December 08, 2006

Advertisement for a roboticist

[Here's a note that I just sent to the "penguists" mailing list, which goes to people interested in speech and language research at Penn.]

It's a cold day, and you might not think you're interested in robotics. But I'd like to suggest that you head over to 3401 Walnut St. at 12:00 today to hear Dan Koditschek talk about "Programming Work".

His abstract:

Despite decades of steadily accelerating computational power and recent advances in sensor technology, we have not yet achieved robots that can perform work according to our wishes. One challenge arises from the disappointing power density of available actuators: there are severe limitations to the rate at which work can be performed. But animals, suffering similar constraints, manage to go about their work quite effectively, exchanging energy with their environments to perform numerous and varying tasks in a goal directed manner. The fundamental problem of robotics remains how to specify and execute programs that encode the goal directed exchange of energy (e.g., forces over motions) within a physical environment.

I will review a two decade agenda of robotics research seeking useful symbols and effective compositional methods that connect them into programs for the specification and execution of physical work. Our effort is strongly inspired by biology and I will mention some of the ways in which we have tried to identify and borrow principles underlying the use animals make of their bodies in accomplishing their work. These efforts have, in turn, suggested new hypotheses about how animals’ bodies make use of their nervous systems in so doing. Over time, animal nervous systems have given rise to animal brains and I hope this talk may stimulate an exchange of views leading to new hypotheses about how the brain works and the body thinks.

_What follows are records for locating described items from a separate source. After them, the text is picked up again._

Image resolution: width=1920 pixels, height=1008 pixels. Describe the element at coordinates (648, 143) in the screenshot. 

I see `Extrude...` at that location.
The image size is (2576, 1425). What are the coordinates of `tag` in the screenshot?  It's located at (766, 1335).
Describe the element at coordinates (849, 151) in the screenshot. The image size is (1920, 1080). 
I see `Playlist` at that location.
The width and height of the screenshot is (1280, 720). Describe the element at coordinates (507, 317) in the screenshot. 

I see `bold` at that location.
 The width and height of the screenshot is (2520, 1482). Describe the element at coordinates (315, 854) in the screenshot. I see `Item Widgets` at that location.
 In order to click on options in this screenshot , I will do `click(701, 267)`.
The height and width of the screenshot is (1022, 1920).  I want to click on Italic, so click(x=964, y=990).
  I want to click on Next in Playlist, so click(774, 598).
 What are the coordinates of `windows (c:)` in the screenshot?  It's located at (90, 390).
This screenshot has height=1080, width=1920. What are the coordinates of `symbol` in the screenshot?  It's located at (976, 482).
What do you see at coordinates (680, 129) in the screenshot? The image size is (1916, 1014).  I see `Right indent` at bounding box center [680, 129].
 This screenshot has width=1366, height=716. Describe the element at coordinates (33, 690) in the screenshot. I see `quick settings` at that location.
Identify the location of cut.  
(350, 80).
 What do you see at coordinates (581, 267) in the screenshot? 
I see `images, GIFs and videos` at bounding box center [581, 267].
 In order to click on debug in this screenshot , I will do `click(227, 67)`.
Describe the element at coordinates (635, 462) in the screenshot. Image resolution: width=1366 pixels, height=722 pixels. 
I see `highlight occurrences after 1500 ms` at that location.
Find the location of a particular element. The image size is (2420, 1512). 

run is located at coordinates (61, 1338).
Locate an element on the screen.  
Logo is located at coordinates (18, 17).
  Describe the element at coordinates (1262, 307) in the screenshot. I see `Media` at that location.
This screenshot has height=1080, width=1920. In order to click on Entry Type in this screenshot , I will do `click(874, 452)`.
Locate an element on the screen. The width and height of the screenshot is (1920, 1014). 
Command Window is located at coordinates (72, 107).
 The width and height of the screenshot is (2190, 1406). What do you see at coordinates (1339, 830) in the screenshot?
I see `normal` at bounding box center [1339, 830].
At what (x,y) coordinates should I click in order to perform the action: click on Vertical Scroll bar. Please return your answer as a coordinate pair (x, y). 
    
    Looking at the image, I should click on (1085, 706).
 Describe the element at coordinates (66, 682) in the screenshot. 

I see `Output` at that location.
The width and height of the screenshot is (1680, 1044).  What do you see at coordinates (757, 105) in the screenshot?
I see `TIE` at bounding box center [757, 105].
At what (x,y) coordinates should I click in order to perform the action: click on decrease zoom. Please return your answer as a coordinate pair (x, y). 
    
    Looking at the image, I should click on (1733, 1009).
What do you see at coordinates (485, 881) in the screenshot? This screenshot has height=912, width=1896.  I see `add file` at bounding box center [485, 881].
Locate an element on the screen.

Make a few substitutions ("communicate" for "perform work", for example) and you could define an analogous set of issues in the study of speech, language and communication. We have the advantage -- and perhaps also the disadvantage -- of some well-founded ideas about how to identify and manipulate the "useful symbols ... for the specification and execution" of communication. But those of use who are interested in speech, language and communication also could use some new ideas about how the brain works and the body thinks, and in return we can contribute plenty of ideas and problems, old and new.